_EXERCISE DIRECTIONS_
Convert the rows that start at the line containing "The height and width of the screenshot is (1014, 1695)." and end after the line containing "coordinates (1790, 23)." into a two-column CSV with the headers request and answer. Give one line for each row, put each field in double quotes, and replace any line breaks inside a field with spaces.

===== TASK INPUT =====

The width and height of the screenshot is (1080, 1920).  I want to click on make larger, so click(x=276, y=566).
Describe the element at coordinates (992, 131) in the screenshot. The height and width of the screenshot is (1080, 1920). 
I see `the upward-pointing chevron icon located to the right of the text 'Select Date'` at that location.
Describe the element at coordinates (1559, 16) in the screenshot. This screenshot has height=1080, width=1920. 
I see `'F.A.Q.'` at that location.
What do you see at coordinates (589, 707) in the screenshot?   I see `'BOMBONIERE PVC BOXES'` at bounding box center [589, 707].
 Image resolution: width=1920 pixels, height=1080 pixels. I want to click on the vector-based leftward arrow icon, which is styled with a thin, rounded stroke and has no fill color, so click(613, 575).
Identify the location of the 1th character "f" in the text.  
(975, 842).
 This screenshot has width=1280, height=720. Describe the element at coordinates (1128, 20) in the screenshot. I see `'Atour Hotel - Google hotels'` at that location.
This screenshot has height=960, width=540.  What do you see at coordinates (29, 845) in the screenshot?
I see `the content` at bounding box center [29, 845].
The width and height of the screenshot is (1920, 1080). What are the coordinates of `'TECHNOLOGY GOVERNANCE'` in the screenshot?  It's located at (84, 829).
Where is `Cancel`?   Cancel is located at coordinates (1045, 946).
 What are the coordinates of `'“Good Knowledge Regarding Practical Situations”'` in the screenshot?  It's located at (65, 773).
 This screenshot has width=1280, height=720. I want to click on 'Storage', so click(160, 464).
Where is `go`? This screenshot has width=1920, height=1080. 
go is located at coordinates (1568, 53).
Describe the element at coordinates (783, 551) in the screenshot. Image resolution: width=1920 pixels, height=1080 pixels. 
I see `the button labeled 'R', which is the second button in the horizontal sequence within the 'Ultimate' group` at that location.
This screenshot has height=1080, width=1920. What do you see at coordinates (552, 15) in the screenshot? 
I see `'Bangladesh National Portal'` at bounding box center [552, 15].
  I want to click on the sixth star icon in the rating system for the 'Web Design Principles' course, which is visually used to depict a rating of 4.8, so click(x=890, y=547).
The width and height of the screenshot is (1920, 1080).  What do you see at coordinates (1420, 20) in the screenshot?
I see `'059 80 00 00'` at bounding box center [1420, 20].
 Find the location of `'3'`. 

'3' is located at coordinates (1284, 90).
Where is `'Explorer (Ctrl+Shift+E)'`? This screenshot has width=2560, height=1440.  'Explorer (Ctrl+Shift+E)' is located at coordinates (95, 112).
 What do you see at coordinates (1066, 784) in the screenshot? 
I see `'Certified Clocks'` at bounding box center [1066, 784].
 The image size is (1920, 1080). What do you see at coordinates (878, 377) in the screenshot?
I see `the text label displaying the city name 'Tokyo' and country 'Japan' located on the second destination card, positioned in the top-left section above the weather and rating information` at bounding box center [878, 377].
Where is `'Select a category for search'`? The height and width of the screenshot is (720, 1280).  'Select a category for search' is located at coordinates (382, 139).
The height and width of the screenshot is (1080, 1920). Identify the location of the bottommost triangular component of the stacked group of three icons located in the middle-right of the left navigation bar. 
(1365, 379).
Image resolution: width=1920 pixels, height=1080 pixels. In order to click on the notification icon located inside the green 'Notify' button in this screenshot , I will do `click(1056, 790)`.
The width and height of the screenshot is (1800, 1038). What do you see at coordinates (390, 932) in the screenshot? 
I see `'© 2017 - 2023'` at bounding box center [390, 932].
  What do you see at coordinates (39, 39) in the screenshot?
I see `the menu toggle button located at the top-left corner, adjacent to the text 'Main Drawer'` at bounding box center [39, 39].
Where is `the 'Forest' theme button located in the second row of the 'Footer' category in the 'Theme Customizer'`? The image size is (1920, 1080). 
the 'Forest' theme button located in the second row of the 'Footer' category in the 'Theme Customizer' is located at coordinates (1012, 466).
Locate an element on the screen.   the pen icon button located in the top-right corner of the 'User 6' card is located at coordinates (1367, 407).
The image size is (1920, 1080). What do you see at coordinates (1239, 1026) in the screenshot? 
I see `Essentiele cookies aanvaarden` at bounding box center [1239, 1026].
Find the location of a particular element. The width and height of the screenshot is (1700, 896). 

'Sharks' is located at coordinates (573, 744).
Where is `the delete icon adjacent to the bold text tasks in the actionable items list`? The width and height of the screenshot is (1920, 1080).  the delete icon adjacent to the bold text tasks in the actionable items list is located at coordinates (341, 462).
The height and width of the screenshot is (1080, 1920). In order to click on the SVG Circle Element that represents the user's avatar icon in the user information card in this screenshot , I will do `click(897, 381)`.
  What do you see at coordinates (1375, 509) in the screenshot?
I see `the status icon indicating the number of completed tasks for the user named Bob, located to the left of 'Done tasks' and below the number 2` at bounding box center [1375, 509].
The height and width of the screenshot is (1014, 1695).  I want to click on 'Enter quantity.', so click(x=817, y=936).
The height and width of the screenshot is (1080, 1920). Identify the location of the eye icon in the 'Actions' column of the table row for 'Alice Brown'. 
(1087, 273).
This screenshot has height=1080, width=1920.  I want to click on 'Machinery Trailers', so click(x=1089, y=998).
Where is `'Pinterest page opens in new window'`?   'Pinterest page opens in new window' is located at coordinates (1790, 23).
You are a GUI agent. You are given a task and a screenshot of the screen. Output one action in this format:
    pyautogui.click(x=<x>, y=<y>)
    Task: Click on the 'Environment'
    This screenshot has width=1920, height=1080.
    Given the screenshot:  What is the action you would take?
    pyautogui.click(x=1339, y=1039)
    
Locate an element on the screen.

=====

_SOLUTION_
request,answer
"The height and width of the screenshot is (1014, 1695).","I want to click on 'Enter quantity.', so click(x=817, y=936)."
"The height and width of the screenshot is (1080, 1920). Identify the location of the eye icon in the 'Actions' column of the table row for 'Alice Brown'.","(1087, 273)."
"This screenshot has height=1080, width=1920.","I want to click on 'Machinery Trailers', so click(x=1089, y=998)."
"Where is `'Pinterest page opens in new window'`?","'Pinterest page opens in new window' is located at coordinates (1790, 23)."